There is a company of partly assembled statues at the western end of Pit 1, where located the temporary restoration site of the museum now. Buried beneath them, more Terra-cotta Warriors and Horses await to be unearthed. A group of skilled workers toil here everyday to test the missing parts and try to make the right connections. Thousands of fragments awaiting connection have lain for years in long piles on the ground. Some fragments have marks on to indicate where the item was found and which statue it might belong, but most don't. According to the marks, the pieces were glued together by epoxy item. Most of time, each statue would take a few months to be mended. If the workers can find one piece that fits in a day, that will be a lucky day. The final restoration step is to patch up the statues and then they will be sent back to the original places where they were found. Preservation at the excavated site
Every since the Terra-cotta Warriors and Horses were discovered 25 years ago, the flaking off of the paint has tormented archaeological excepts from around the world.

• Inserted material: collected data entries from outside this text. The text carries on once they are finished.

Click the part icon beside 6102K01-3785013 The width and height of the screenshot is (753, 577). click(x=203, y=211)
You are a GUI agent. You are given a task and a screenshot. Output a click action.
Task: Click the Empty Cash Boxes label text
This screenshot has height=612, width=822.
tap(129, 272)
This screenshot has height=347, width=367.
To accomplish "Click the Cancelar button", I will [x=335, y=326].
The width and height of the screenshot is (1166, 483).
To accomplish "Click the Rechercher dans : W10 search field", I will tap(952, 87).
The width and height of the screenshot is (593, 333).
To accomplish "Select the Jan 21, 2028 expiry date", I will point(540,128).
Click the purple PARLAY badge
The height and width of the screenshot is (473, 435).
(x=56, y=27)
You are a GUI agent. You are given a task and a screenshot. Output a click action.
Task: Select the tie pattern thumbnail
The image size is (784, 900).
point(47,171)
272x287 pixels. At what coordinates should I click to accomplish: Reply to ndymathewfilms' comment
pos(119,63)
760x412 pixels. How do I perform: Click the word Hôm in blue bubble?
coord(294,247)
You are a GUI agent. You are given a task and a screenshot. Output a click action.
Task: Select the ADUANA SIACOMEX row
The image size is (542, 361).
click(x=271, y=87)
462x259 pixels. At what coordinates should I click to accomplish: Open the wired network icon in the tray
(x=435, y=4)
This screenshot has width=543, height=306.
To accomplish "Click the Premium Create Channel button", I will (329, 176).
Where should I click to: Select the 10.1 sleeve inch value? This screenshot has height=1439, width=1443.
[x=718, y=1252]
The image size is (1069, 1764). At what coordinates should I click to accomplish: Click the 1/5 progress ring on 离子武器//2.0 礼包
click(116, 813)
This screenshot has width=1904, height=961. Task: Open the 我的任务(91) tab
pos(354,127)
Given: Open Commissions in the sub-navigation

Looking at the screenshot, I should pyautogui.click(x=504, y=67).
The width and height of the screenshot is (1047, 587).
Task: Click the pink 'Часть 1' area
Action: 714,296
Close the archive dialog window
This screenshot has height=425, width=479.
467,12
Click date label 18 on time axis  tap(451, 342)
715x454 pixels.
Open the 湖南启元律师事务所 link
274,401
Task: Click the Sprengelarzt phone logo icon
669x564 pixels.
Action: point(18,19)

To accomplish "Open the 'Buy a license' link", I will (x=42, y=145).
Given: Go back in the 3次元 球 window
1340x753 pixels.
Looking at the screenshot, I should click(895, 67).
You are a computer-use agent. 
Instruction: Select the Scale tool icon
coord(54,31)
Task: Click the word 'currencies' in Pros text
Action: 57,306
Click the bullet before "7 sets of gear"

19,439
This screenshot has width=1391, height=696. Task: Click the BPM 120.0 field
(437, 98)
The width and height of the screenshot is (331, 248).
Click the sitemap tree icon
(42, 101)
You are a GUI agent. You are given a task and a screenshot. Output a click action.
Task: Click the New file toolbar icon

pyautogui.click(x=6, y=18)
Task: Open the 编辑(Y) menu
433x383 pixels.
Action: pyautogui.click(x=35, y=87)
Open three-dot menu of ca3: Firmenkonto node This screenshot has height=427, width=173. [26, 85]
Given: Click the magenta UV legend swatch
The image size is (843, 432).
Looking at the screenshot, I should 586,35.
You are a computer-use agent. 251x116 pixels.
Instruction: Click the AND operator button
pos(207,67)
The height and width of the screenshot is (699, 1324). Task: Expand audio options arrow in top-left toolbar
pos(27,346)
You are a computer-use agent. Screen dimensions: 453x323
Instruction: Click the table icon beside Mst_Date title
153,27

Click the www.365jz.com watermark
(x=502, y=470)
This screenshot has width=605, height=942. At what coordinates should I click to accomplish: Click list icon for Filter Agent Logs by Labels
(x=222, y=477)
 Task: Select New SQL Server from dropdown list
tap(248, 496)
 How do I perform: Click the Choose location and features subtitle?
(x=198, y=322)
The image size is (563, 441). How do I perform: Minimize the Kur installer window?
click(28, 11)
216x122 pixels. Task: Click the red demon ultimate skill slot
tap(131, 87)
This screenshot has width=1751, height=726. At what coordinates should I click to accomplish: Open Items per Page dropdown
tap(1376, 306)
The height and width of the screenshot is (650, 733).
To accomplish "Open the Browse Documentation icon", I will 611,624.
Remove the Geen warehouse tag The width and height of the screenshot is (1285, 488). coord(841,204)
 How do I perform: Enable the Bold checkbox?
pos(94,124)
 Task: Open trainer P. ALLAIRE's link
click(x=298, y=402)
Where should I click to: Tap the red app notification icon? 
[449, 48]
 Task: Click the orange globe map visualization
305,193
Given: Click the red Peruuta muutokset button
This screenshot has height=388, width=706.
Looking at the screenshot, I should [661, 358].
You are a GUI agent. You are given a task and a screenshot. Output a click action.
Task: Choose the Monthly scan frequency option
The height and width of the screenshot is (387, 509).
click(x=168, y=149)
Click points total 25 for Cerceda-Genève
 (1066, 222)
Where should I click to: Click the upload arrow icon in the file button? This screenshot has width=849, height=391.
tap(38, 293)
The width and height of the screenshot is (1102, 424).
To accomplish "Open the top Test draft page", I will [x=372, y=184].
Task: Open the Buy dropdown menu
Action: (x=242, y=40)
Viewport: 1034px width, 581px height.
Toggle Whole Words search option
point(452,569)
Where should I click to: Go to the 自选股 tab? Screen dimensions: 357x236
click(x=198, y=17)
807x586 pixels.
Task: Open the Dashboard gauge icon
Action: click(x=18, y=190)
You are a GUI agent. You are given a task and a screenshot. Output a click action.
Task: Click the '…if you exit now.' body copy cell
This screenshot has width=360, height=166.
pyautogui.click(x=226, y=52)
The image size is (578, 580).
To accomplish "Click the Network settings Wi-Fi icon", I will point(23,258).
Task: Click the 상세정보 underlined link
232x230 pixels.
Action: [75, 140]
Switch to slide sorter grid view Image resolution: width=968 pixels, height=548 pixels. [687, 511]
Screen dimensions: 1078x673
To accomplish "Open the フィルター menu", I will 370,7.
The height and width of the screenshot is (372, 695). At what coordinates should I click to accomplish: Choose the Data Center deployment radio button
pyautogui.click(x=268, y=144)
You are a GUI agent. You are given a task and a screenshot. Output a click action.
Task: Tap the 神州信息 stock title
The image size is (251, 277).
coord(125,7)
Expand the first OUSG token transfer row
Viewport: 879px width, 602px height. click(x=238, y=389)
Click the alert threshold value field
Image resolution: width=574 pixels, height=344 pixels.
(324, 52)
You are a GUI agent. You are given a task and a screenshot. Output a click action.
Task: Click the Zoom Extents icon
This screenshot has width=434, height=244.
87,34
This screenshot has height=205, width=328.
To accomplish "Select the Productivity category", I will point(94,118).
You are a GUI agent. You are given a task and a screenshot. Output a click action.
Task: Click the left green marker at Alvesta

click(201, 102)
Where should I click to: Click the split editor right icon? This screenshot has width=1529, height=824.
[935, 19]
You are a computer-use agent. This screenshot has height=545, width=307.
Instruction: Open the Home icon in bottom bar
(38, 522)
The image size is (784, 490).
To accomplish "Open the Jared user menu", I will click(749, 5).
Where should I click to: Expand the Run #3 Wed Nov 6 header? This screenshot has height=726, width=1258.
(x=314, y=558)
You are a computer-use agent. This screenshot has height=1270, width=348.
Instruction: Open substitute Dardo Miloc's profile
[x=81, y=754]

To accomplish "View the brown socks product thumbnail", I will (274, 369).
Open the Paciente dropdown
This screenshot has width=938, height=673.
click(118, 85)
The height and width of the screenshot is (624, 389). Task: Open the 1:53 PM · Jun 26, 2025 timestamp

After years of research , Two new technological methods were invented by a teams of experts of the Terra-cotta Museum and further developed in co-operation with experts from the Cultural Relics Office of Bavaria of Germany since 1996. These two inventions are knows as PEG200 and HEMA and now extensively applied on the newly unearthed kneeling archer from Pit 2. They can keep the original paint on the statues from fading and flaking after being brought to light.
Archaeological experts revealed that craftsmen in the Qin Dynasty first painted a layer of lacquer on the surface of the sculptured warriors, and then colored them with paint made of minerals. The water remained in the layer of lacquer evaporated soon after the warriors being unearthed and made the paint layer get creased.
The aim of two inventions is to replace the water in the lacquer layer and keep the paint on the lacquer layer from getting creased. The experts of the museum covered the colored Terra-cotta Warriors with a solvent of PEG200, Which slowly permeates into the lacquer layer to replace the water.
He other way is using a special chemical, dubbed HEMA, before stabilizing the paint by electronic beaming.
Both inventions worked, but the HEMA is now used more often than the PEG200 because experiments have revealed that it works better on arge pieces than the PEG200.